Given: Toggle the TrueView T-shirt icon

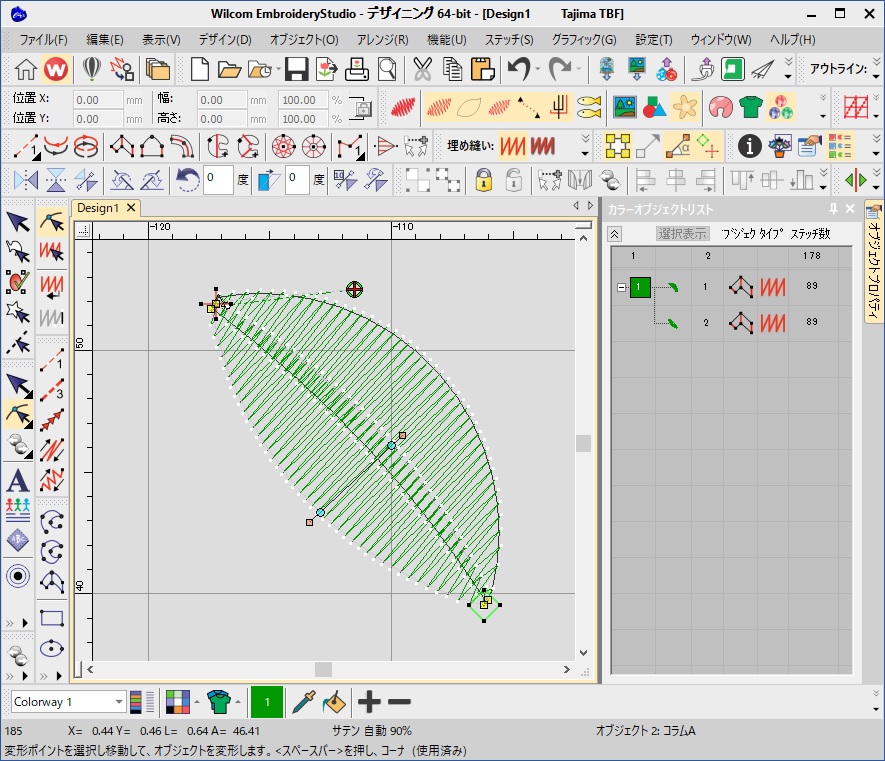Looking at the screenshot, I should pyautogui.click(x=750, y=107).
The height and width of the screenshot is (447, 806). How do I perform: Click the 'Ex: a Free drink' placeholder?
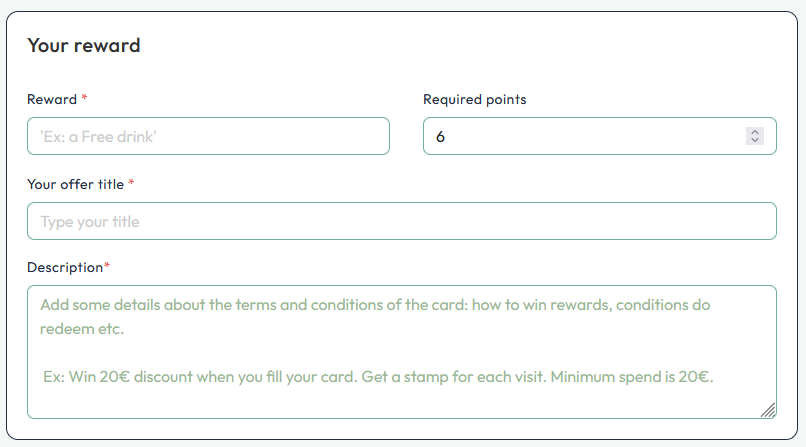click(x=98, y=137)
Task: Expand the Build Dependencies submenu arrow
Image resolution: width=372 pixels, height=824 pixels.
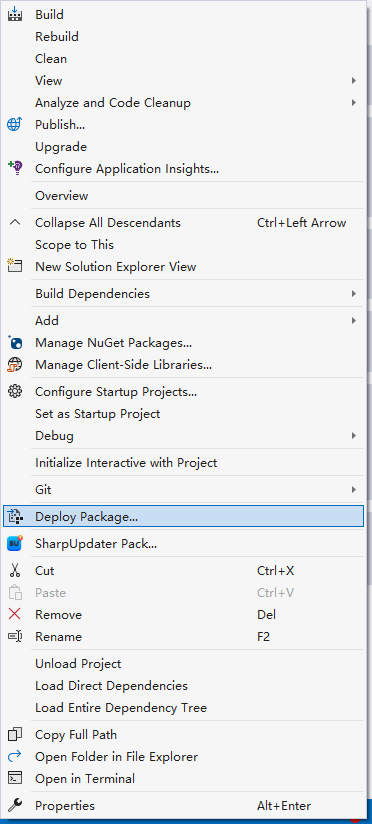Action: coord(354,294)
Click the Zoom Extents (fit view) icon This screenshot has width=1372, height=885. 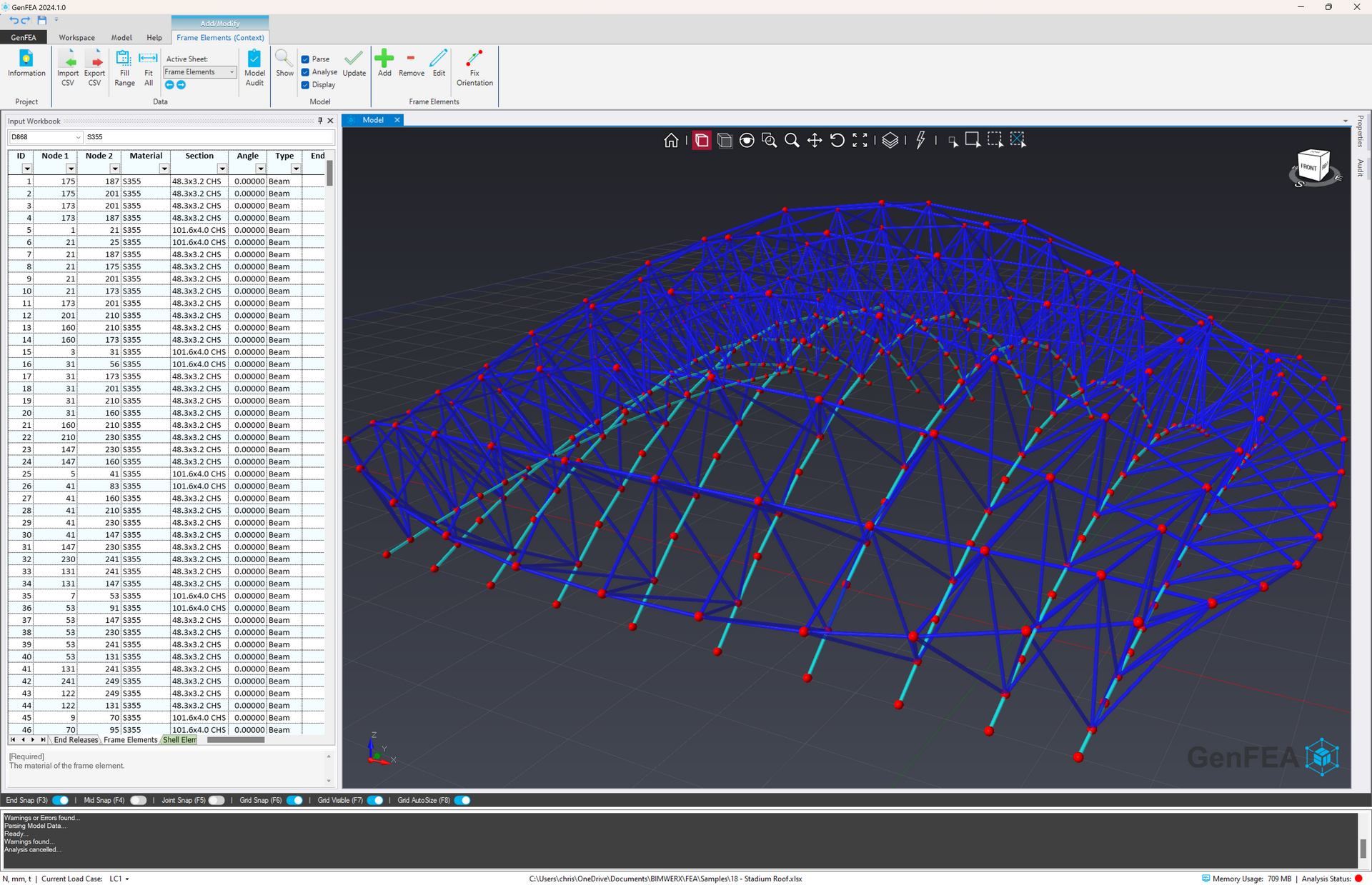point(860,141)
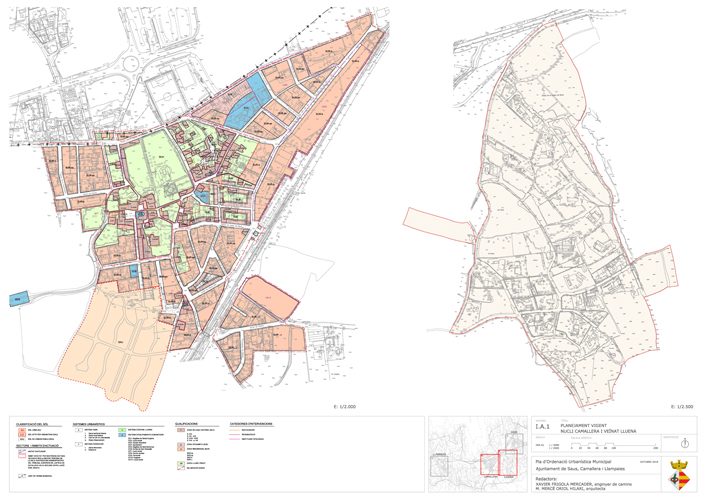This screenshot has width=705, height=500.
Task: Click the I.A.1 plan number label
Action: coord(540,427)
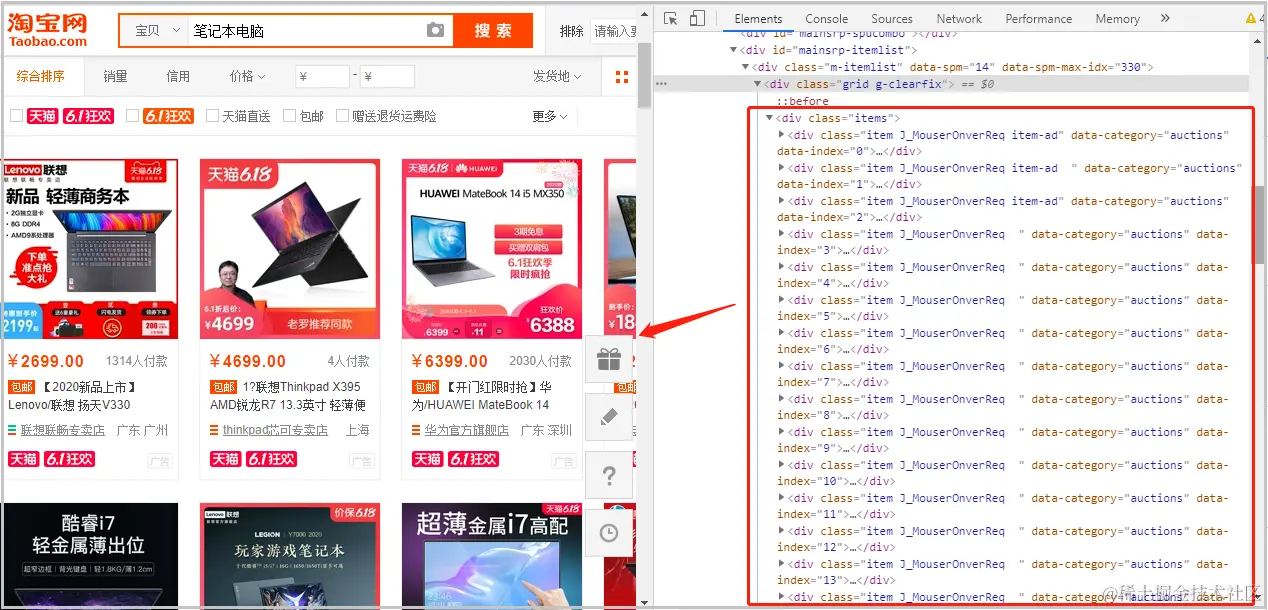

_Problem details_
Rewrite the rows above as a numbered list, covering the stretch from the line containing "The height and" through the line containing "Action: coord(354,294)". Skip blank lines and leave the pictures out.

_Expected answer_
1. The height and width of the screenshot is (447, 806). How do I perform: Click the 'Ex: a Free drink' placeholder?
2. click(x=98, y=137)
3. Task: Expand the Build Dependencies submenu arrow
4. Image resolution: width=372 pixels, height=824 pixels.
5. Action: coord(354,294)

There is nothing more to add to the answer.